Start of PROVIDED ENTRIES

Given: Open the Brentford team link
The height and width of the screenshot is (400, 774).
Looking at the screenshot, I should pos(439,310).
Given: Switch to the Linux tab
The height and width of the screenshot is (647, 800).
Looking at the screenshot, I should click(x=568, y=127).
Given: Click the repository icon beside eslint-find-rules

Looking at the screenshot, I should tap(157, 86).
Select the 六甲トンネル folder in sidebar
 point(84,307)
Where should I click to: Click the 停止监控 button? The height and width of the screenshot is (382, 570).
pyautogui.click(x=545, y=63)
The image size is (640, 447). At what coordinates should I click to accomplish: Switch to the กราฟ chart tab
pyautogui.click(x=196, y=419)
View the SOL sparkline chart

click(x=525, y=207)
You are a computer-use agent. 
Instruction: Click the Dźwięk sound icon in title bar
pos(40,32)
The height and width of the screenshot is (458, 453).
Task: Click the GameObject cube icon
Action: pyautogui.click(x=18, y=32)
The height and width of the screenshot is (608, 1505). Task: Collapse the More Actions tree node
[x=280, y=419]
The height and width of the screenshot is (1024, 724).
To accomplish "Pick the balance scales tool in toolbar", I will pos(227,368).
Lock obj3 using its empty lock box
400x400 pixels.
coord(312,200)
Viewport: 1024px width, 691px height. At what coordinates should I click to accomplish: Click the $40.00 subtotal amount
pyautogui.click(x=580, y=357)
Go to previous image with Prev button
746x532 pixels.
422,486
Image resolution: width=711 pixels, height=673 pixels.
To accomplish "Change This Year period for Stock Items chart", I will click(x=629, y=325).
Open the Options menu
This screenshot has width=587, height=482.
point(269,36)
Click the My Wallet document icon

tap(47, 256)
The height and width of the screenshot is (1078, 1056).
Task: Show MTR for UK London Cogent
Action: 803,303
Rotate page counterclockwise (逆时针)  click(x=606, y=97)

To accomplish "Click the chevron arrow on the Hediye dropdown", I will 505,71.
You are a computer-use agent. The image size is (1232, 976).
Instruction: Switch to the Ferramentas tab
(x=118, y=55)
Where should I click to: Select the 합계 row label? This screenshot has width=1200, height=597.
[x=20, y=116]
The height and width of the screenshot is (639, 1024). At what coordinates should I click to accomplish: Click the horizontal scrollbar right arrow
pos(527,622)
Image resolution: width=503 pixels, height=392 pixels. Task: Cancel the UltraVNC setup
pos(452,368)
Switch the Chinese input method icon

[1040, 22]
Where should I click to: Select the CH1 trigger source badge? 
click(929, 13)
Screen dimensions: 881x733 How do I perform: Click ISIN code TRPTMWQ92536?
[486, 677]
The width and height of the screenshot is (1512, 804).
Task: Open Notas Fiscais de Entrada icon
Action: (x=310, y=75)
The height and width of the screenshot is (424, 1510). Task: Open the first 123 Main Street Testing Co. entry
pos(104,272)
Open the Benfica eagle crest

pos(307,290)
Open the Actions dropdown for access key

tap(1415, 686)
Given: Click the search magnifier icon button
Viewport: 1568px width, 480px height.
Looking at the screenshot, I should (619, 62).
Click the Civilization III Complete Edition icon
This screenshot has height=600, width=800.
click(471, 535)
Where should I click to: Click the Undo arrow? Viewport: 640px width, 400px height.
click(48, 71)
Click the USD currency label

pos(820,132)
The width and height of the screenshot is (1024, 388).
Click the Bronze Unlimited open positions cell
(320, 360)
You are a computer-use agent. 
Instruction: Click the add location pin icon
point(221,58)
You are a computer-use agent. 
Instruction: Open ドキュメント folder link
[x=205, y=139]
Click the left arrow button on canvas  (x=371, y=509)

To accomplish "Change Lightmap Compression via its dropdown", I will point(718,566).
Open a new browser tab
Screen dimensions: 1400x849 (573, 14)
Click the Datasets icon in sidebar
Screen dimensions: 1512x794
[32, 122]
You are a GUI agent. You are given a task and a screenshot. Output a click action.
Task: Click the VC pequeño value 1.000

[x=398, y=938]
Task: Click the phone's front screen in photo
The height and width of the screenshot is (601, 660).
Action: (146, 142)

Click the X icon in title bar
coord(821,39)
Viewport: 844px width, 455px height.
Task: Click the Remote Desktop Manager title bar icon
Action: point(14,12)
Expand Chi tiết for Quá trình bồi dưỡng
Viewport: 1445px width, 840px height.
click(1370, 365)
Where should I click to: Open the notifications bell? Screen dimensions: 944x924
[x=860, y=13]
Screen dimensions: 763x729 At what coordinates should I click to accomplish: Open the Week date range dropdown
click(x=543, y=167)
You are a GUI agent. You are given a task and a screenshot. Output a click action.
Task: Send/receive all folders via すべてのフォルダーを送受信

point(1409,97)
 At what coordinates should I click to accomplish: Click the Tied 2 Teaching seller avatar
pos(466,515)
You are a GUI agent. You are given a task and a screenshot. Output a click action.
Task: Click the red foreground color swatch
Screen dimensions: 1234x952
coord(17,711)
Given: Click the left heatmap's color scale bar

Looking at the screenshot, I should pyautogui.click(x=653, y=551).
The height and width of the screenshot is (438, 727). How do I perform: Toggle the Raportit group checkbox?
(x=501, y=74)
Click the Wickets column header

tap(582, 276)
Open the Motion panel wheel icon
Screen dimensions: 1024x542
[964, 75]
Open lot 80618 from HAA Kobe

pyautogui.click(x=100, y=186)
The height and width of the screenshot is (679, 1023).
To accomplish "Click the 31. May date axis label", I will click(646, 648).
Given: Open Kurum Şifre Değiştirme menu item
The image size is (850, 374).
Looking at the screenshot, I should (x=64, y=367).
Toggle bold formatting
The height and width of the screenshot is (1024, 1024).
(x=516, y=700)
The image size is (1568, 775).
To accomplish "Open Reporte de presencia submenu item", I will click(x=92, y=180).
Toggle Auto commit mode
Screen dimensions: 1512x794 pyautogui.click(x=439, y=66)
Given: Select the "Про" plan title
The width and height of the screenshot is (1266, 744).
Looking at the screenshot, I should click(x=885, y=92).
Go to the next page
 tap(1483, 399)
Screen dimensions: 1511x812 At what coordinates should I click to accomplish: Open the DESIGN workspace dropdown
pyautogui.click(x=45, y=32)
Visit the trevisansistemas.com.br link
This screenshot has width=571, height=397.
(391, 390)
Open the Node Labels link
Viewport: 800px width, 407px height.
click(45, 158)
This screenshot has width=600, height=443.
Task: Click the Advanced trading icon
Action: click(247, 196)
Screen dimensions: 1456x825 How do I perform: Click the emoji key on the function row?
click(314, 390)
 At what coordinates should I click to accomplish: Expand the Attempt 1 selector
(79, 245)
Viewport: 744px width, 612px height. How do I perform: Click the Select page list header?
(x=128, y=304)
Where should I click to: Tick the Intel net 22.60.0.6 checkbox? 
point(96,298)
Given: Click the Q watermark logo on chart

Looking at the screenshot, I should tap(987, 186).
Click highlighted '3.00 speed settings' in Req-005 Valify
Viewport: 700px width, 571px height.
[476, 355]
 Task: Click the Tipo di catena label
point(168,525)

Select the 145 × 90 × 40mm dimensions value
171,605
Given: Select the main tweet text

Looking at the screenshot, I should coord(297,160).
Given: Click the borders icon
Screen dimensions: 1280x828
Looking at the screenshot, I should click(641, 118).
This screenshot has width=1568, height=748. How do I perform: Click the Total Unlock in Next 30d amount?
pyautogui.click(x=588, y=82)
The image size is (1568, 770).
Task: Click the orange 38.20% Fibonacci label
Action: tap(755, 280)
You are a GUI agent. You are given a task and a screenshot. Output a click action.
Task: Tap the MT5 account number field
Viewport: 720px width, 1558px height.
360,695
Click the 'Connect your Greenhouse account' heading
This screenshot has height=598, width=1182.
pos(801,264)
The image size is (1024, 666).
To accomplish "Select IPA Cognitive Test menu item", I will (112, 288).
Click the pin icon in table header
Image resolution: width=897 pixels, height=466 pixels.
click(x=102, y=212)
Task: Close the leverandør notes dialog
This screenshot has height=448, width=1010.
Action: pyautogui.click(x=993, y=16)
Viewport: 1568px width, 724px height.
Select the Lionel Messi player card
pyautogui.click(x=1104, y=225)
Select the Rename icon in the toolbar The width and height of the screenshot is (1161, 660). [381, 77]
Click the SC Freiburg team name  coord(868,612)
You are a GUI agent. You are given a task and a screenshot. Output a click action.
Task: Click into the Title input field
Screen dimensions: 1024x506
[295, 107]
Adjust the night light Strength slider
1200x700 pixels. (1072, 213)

End of PROVIDED ENTRIES

PROBLEM DESCRIPTION: The response must give every line from the material above that holds the string "field".

ANSWER SPACE:
Task: Tap the MT5 account number field
Task: Click into the Title input field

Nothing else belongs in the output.